Maybe All of Our Thoughts Are Misgiven

Baby, baby, I don't wanna leave you, But I ain't jokin' woman, I got to ramble. I can hear it callin' me the way it used to . . . I can hear it callin' me back home.
                                   "Babe, I'm a Gonna Leave You" -- Led Zeppelin

What the heart has once known, it will never lose. -- Harriet Beecher Stowe

For days, since my last stop at this bloglspot, I have been thinking about some short stories I want to write. Or maybe it will turn out to be just one lengthy one, with a bunch of 'what's it about' themes entangled. The moment of unsought adrenaline, a momentary headlong shove into deep fear and foreboding -- the push that actually got me racing to communicate this -- appeared chimera-like (resembling the horrid flash of a photo camera), in my car's rear-view mirror, some days ago. And then it was simply over. As I was driving and daydreaming, I had braked. Sharply. And I had almost crushed the car trunk of the guy in front of me. I had rudely come upon a stopped-dead line of cars -- on the 264-West freeway exit that runs down and over, toward my workplace. From the corner of my eye, glancing up toward my tell-tale mirror, a pick-up truck -- as icy cold and red as any blood one has ever seen -- blew past my right rear bumper. So close! Going easily 80 or more. My car and I rocked to and fro in its wake. A mere razor's edge away. Right beside me, like a robed-and-masked executioner swinging into action, so close I could almost grab his ax . . . Or did it go by? Did I unknowingly die in a crunch and tangle of auto-metal and human spirit, not fully grasping in my front-brain yet an undeniable horror?
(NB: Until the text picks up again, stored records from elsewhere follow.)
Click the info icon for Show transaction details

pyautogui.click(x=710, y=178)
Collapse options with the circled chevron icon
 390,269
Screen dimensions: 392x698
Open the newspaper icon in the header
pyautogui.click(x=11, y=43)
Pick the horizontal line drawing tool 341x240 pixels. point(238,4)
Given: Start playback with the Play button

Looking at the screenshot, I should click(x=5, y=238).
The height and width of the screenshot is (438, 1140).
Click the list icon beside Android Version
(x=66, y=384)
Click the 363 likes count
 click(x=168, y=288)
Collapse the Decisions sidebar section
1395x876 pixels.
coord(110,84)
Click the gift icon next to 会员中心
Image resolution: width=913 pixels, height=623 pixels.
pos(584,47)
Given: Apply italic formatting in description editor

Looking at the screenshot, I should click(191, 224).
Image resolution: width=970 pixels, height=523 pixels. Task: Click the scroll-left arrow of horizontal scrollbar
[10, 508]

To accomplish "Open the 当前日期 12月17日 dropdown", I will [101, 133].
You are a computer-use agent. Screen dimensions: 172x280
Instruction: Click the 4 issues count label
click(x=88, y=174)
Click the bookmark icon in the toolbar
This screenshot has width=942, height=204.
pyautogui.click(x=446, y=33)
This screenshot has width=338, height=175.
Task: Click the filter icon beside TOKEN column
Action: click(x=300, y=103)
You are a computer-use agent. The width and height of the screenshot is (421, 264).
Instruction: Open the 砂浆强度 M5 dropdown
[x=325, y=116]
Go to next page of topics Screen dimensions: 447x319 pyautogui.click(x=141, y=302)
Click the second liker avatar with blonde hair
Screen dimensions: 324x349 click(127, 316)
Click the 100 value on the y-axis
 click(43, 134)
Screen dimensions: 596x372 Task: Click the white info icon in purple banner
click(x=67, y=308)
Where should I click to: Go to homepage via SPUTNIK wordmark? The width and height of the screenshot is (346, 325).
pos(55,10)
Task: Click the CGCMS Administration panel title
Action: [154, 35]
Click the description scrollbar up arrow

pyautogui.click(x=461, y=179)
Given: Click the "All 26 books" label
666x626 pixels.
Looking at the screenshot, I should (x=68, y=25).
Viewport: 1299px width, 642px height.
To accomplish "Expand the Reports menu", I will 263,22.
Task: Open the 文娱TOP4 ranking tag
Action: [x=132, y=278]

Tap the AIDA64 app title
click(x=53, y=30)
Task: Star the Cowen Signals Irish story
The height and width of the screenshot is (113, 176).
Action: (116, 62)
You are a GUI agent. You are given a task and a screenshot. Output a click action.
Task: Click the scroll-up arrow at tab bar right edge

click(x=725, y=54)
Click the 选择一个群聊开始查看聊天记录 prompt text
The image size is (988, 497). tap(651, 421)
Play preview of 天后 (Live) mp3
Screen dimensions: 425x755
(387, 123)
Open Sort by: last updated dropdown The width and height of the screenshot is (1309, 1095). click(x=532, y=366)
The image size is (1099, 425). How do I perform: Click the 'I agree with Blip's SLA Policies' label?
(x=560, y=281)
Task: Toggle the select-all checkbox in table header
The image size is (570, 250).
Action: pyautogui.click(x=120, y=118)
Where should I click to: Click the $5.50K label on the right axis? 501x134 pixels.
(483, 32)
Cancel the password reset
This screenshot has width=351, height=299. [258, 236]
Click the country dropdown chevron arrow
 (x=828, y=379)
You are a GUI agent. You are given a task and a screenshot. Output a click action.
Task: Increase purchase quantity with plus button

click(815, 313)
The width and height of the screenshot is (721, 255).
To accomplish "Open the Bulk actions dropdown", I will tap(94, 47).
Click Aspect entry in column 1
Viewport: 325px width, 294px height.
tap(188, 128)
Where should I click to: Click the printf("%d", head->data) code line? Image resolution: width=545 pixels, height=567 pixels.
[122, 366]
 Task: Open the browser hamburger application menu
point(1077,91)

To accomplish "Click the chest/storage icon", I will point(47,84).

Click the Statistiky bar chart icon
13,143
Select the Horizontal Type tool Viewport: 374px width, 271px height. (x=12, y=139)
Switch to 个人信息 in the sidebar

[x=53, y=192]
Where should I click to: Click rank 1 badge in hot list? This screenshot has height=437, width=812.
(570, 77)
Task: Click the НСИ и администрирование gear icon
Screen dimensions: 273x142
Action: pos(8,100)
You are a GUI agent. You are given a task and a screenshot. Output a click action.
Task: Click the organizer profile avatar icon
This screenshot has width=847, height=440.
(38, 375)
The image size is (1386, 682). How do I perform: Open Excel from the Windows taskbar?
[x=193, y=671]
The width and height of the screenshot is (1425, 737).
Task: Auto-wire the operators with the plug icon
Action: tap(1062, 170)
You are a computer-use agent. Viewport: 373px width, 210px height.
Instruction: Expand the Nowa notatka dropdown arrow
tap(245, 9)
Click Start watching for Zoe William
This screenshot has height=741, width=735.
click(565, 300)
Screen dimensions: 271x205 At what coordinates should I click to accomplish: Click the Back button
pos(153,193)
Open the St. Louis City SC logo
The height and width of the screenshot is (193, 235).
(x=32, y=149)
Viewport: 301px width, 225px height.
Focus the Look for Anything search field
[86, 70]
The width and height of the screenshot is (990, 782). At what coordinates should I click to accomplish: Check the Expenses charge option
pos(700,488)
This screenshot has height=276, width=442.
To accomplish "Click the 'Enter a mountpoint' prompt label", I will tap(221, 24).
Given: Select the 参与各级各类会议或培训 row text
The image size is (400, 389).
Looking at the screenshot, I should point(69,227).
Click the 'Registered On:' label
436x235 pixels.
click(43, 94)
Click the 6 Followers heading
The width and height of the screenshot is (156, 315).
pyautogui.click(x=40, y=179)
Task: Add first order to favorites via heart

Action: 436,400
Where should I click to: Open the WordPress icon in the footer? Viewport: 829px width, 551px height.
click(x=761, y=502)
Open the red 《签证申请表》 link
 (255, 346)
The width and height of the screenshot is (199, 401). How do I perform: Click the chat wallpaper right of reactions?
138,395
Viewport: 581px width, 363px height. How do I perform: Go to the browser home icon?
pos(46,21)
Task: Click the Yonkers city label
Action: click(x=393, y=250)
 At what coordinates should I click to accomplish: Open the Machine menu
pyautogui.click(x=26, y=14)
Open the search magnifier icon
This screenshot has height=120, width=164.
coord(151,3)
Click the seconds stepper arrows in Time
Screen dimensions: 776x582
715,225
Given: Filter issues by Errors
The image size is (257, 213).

{{Deep breath. Eye roll.}} {{Oooohh right. I forgot to take those pills again today.}} {I'm running late for everything.}} Okay, now. Glance up, look ahead. Yes. {{Grab the wheel tightly.}} Breathe like you mean it. Alright, I'm still here. Okay. Then, damn it, heaven can effing wait. (The red truck went on mindlessly, darting in and out of heavy traffic, rambling on like a crazed ex-psycho-prisoner around the town square, then he was lost to sight. Goodbye, sir.)

Heaven. Can wait. {{Slight shudder}} I may never lose this feeling.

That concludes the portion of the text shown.